Machiavelli ve Mazzini ile birlikte Mussolini de mutlaka konu edilmelidir. Milliyetçilik yeni bir form kazanıp faşizme dönüşür. Yine de ikisi birbirinden farklıdır. Faşizm ile milliyetçilik ikiz kardeştir. İlki emekçi sınıflara karşı şiddeti, ikincisi ezilen halklara karşı şiddeti savunur ve uygular. Her ikisi de devlet desteklidir. Devletin baskı aygıtlarını kullanır: Asker, polis, hapishane, silah vs.
Milliyetçi saldırılar da dini saldırılar gibi halka mal edilir! Gerçekte ise dinsel ve milliyetçi saldırılar devlet desteği ile gerçekleşmektedir. Dincilik gibi ulusalcı ideolojiye de akıl/rasyonalizm değil duygular/romantizm yön verir. Liberalizm dinci ve milliyetçi bir biçimde görünür. Bunların arkasına saklanır. Türkiye koşullarında faşizme Kemalizm ya da Atatürkçülük denilmesi de böyle bir örnektir.

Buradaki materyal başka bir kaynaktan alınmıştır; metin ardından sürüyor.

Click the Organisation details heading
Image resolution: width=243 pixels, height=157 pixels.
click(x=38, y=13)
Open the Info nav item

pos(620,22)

Ulusal sorunun felsefi plandaki tartışmalarını içeren güçlü bir literatür olduğunu da anımsatmak isterim. Romantizm ve evrenselçiliğin milliyetçiliğe bakışı birbirine karşıttır. Almanya’nın milliyetçi tarihini ve tarih yazımını unutmamak gerekiyor: Herder, Kant, Oswald Spengler, tarihçi Friedrich Meinecke, filozof Martin Heidegger ve devlet hukukçusu Carl Schmitt bunlardan bazıları.
Kant: Kendi aklını kullanma cesareti göster anlayışıyla uluslara ayrı örgütlenme hakkı, devlet kurma ve özgürlük talep eder gibidir. Hegel ise ulus devleti geist’tan çıkarmaktadır. Herder açısından Almanlara özgü wolkgeist vardır. Bu da Alman ulus devletine imkan vermektedir.

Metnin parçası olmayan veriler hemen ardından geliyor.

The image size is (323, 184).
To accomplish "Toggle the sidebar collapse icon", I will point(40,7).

Milliyetçilik tartışmaları 1990’dan sonra bir hayli zenginleşip daha da genişledi. Objektif ve sübjektif milliyetçilik konuları olsun, milliyetçiliğin keşif mi, icat mı olduğu soruları yeni yanıtlar arıyor ya da buldu. Milliyetçiliği, milliyetçiliklerin doğurup doğurmadığı araştırılırken onun reaksiyoner bir ideoloji olduğunu ileri sürenler de az değil.
Uluslaşma sürecinde toplumları dörde ayırmak mümkündür:1-Uluslu ve devletli toplumlar. 2-Ulusunu arayan devletler.3-Ulusunu ve devletini arayan toplumlar.4-Devletini arayan uluslar. Devletini arayan uluslar içinde Filistin, İrlanda, Bask ve Kürtler yer alıyor.
Osmanlı-Türkiye toplumu ulusunu arayan devlet pozisyonundaydı. Emperyalizmin müdahalesi, katkısı ve yönlendirmesiyle Türk-ulus devleti Lozan’da kuruldu. Kürtler ise bu sürece devletini arayan ulus olarak dahil oldu. Kürt ulusu ve Kürt halkı tartışması bir yana itilmiş görünüyor. Kürt toplumu bir yandan ulusal talepler için mücadele ederken son yıllarda sınıfsal taleplere de büyük bir önem vermektedir. Bu doğrultuda mücadele verilirken zor ve şiddet yanında parlamenter, siyasal ve demokratik mücadele de eksik olmuyor. En önemlisi de seçimlere müdahil olunmasıdır.
Kürtler ve seçimler hadisesi başlıbaşına incelenmeyi gerektiriyor. Şu kadarını söyleyelim ki, Türkiye ve Kürdistan halkları 28 Mayıs’ta (2023) büyük umutlarla bir kez daha sandık başına gitti. Sonuçlara bakılırsa sandığın kapılarının emekçilere ve ezilenlere kapalı olduğu bir kez daha test edilmiş oldu.